The importance of having a library as an EDM producer willing to succeed

in #music4 years ago (edited)




In this day and age, producing electronic music is more accessible than ever to anyone having:

-an Internet connection
-a few hundreds bucks to invest
-enough patience to learn the techniques linked with applied music theory to electronic music production.



So what makes the difference between all these producers ? It is precisely the same thing as before: originality. Maybe you can download any track you want for free through youtube and mp3 converters, but this means you have more possibilities. The problematic is still the same: managing to use them well, in your own way, in order to get something out of it that is what mirrors your mind, and that thing, that could be called your musical footprint in a way, can reach full recognition only thanks to 2 important conditions (the fact there are only 2 doesn't mean it is easy to obtain, though it obviously shows if your ultimate quest is only success, recognition and bringing something new to the music world, then there are not too many secrets, it's simple and only about focusing on those 2 goals):

-quality in the production as a whole

Quality means you have mastered the main techniques of electronic music production, that are linked with filtering, compression for example. All in all, it means you can handle the technical aspects of your track.

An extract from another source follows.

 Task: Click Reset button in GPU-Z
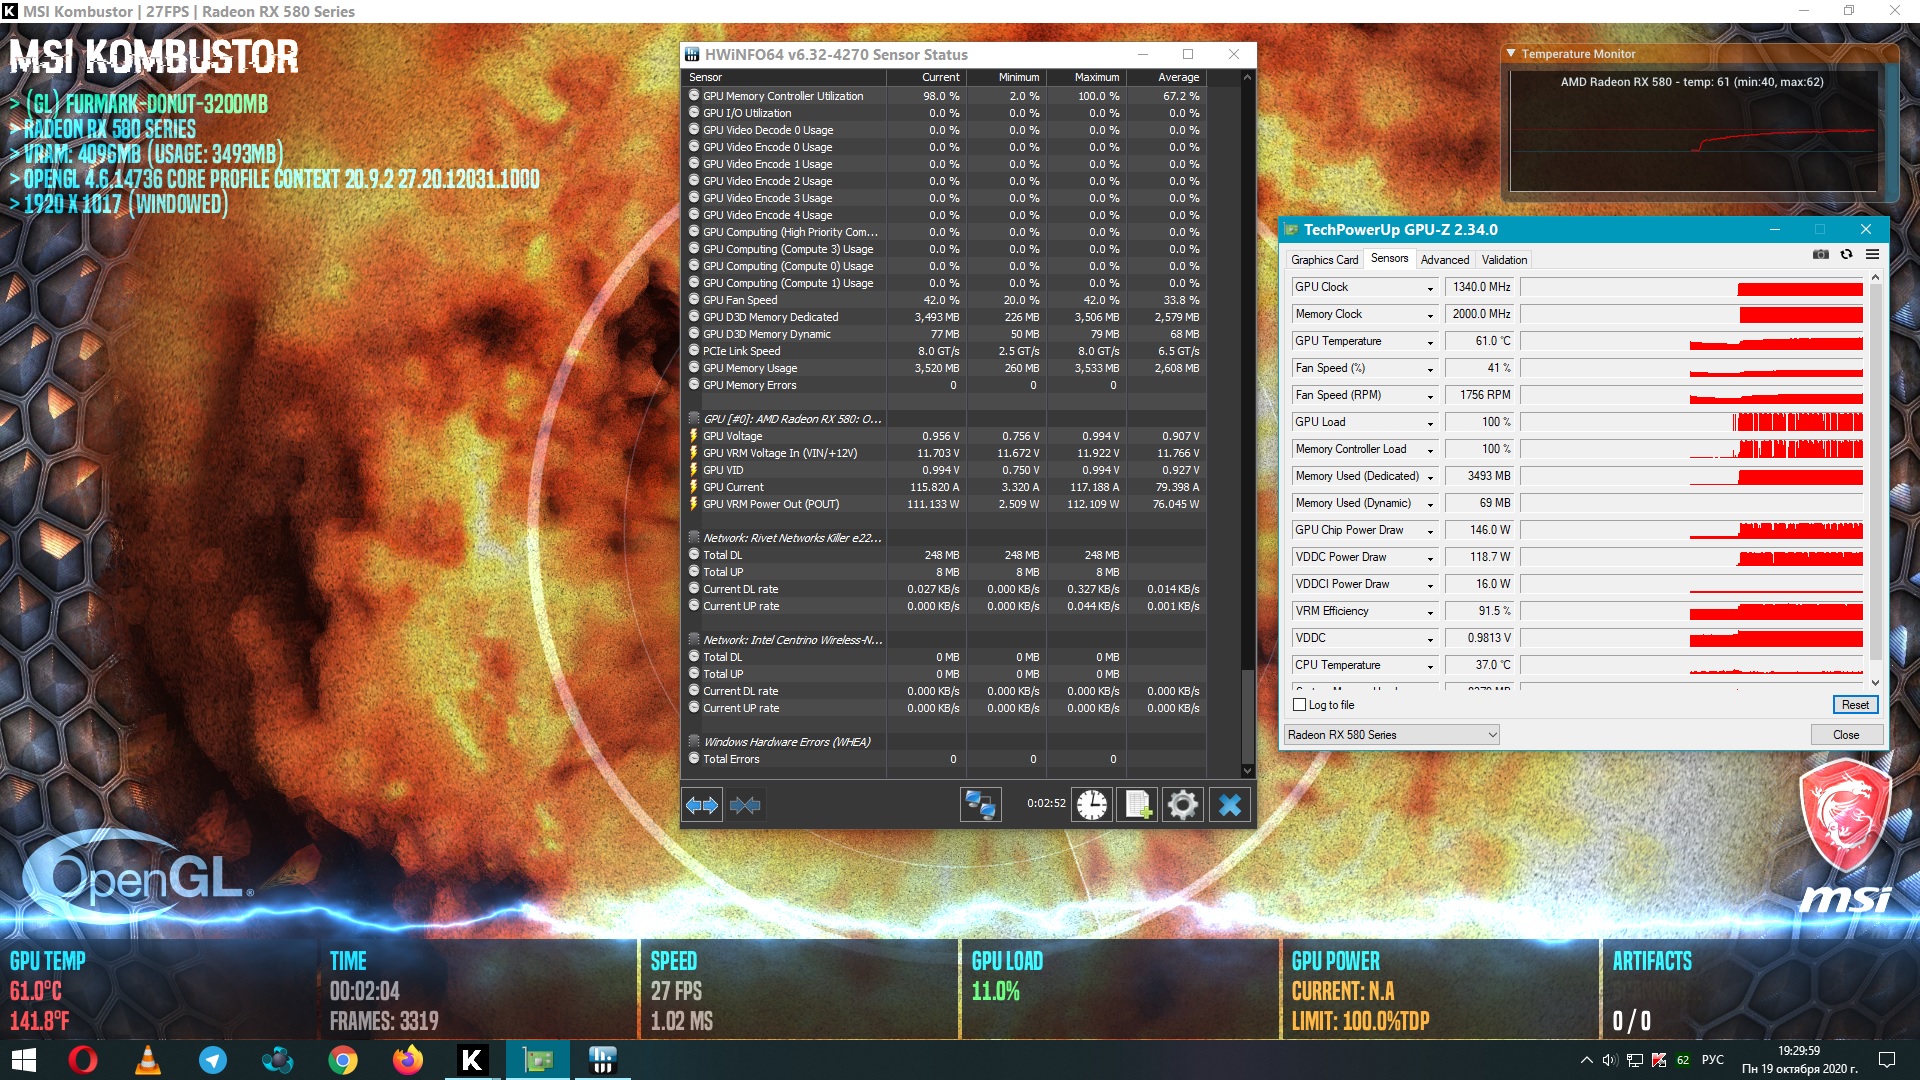pyautogui.click(x=1855, y=705)
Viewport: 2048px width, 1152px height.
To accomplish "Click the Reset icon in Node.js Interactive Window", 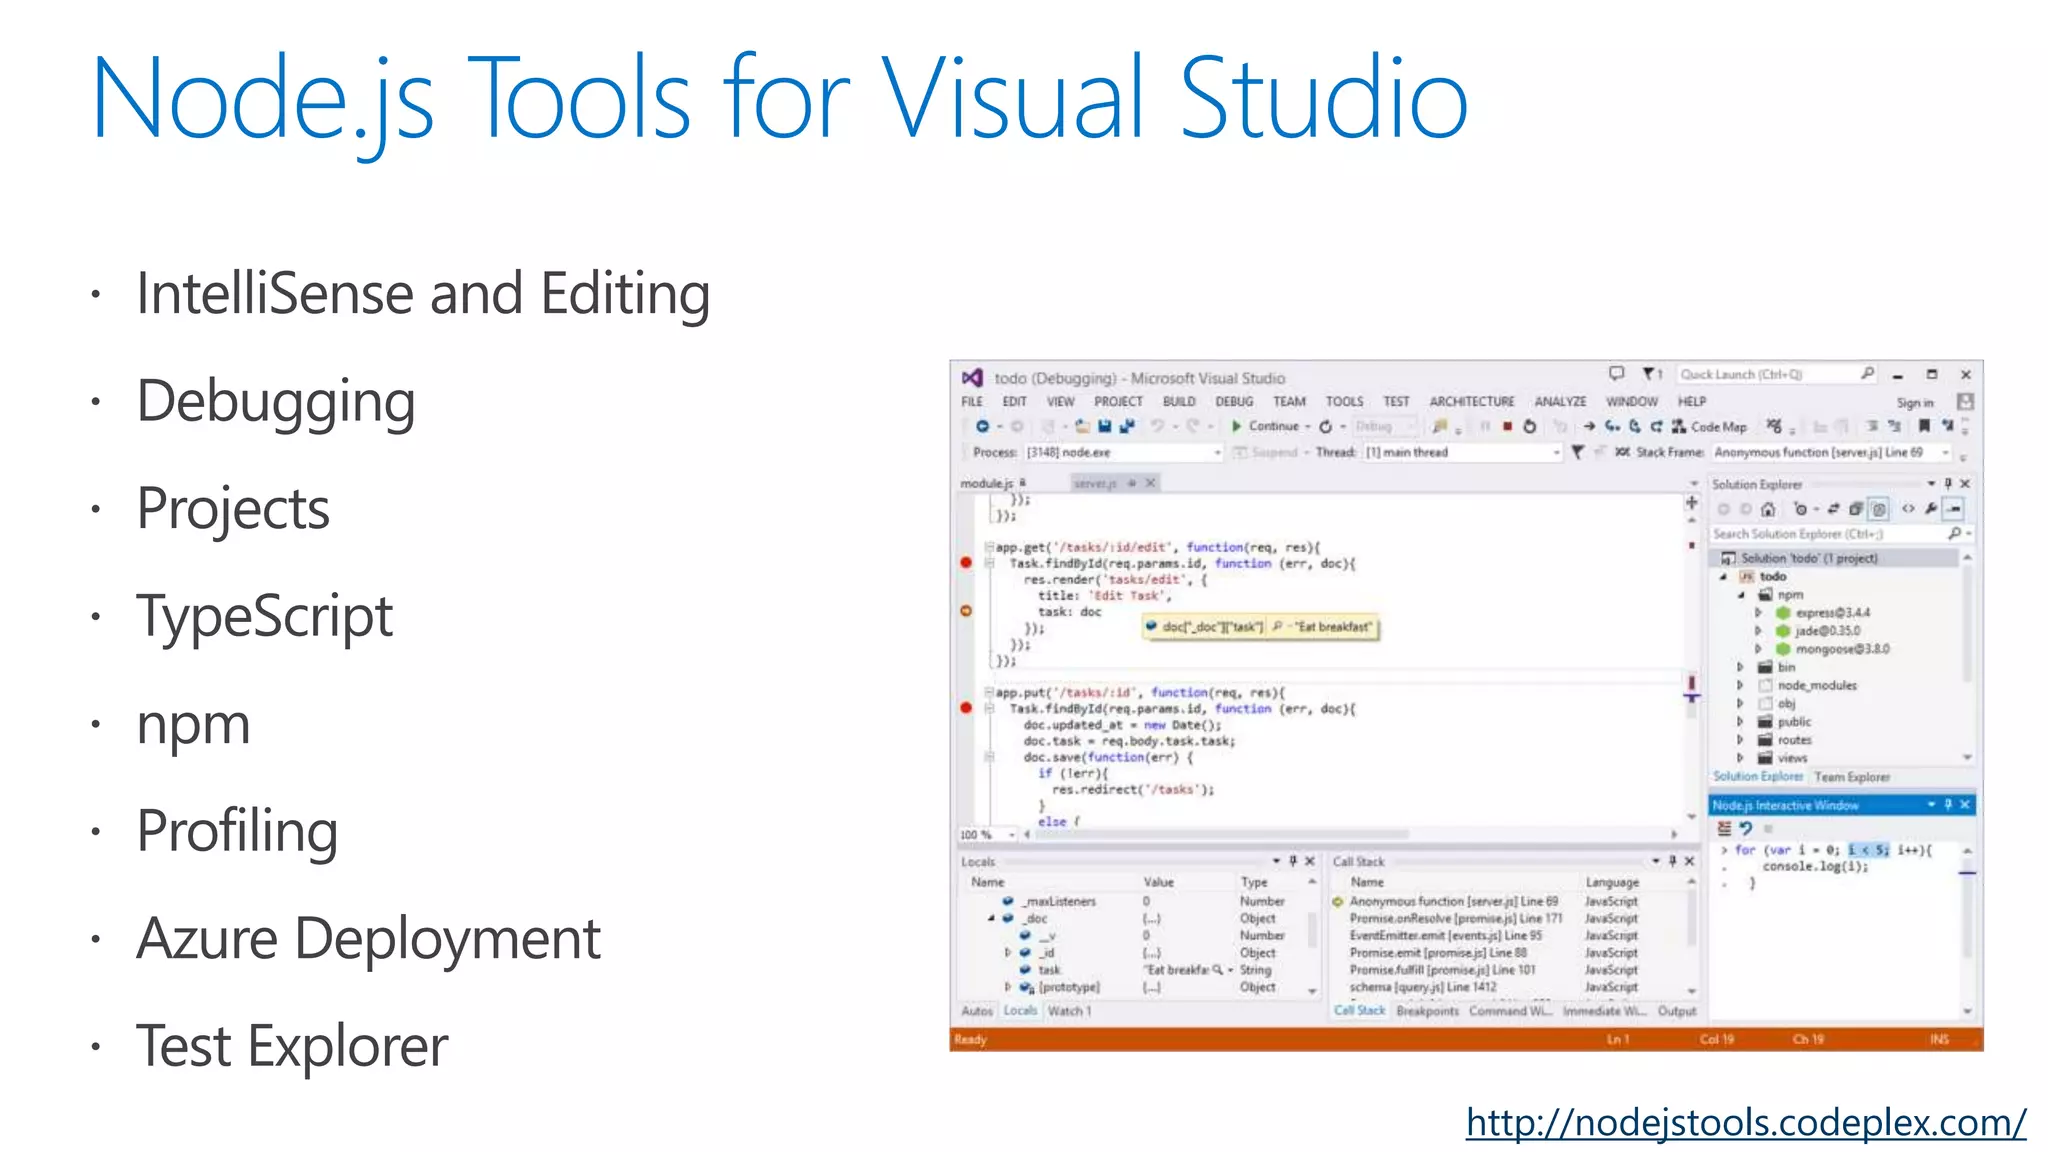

Originality means you're bringing something new, you're daring to take a "risk" compared with what has been done before. But there is clearly a gap between taking a risk and being incoherent and mediocre. That's where quality comes. That's why those 2 aspects are interconnected. You can take a risk, but it has to be a coherent production. What is coherent ? This is where music theory comes. Many people tend to overlook it; though it is a fundamental aspect linked with a proper understanding of music's roots. It's as if you were willing to travel abroad but don't want to learn a new language, or as if you were willing to implement computer programs without taking enough time to learn the basics of computer programming: totally incoherent, and given the fact a lack of coherence induces lack of quality, you definitely can't overlook music theory.

As a result, I'm sharing 2 interesting possibilities for you to learn this aspect fast: one is a complete music theory course, just take it step by step:

This one is a more summarized version:

The point of this article was to underline the importance of your own library. I came to this conclusion because it seems every single sound that is either built-in inside your DAW (Digital Audio Workstation) has been produced by someone who has more experience than you in that field, and you can use them but don't trust that too much, especially if you're willing to get your own musical identity. It's all about getting something new then. Don't take any sound for granted. Even if a sound fits your style, try to rework it, in terms of frequence for example, and other parameters, so that it ends up being unique and mirroring your own mind and nothing else.

Here lies the importance of developing one's own library. It's a fundamental step in order to produce originality. Even if you're terrific at producing melodies or producing beats for example, still the "base sound" with which you're gonna play that melody or produce that beat has to be something original. That's where your library plays its decisive role in the music industry game. You literally have to produce as much effort, even more, in developing that library.


What are the possibilities to add to your library ? Here I'm going to summarize all the possibilities.

-sample packs, presets, VSTs:
Look for them online. Most of them are free. Here is an example, a terrific site full of free samples and presets.

A VST is basically a virtual machine that makes it possible for you to set many parameters linked with sound shaping, in order to produce a huge amount of different sounds. Most of them are already set. In a way, it's a library of presets then. Something like Sylenth has a free trial version that you can test, then buy for a reasonable price. Sylenth is something I appreciate a lot. But it's only because it's linked with my musical style that is close to progressive house. You have to do your own research if you're really into it to fully know what fits you best. There are many free VSTs as well. Don't take what anyone says for granted. Just try to learn the methods to guide you through your own way. Learning to learn is the best thing to take really.

-tracks you already have downloaded (or that you're willing to download)

This is another key point. I should have even put it earlier. Why ? Because I've just realized I had about 50 hours or more of non-stop music tracks (all I downloaded through the years, in almost 15 years now). I've had to put some order in that as well, classifying by keys, BPM for example as it's more convenient for a music producer than by "genre". Every single track can be analyzed to its bone, dissected, in order to separate all the sounds and effects used (basslines, vocals, synths, melodies, beats...). There could always be something you want to take from it, even if it's a 5-second sample. That's precisely where the effort demanded is important. But this task is very important as well. All in all, it's about building your own originality. One of its main steps is done through this stage.

-movies, series, or any other type of videos or audios you find online (youtube,...)

This point is essential as well. Sampling is not only about music tracks. It can concern any type of sound you happen to hear anywhere. If you feel you can use it well inside a track, don't hesitate and go sample; there are many tools in order to analyze and handle this type of data, one of them being Audacity (a free DAW that I mentioned in an article earlier: ).

A good example linked with sampling something from movies can be seen here:

-any sound you hear in real life:

If you have the right tools to record it then analyze it and handle it fully, then don't hesitate as well, it can be anything, from a dog barking to a car's or a bird's noise. Creativity has no limits. Here is a good illustration as well:

Keep on learning until you make it ! Even then you shouldn't stop.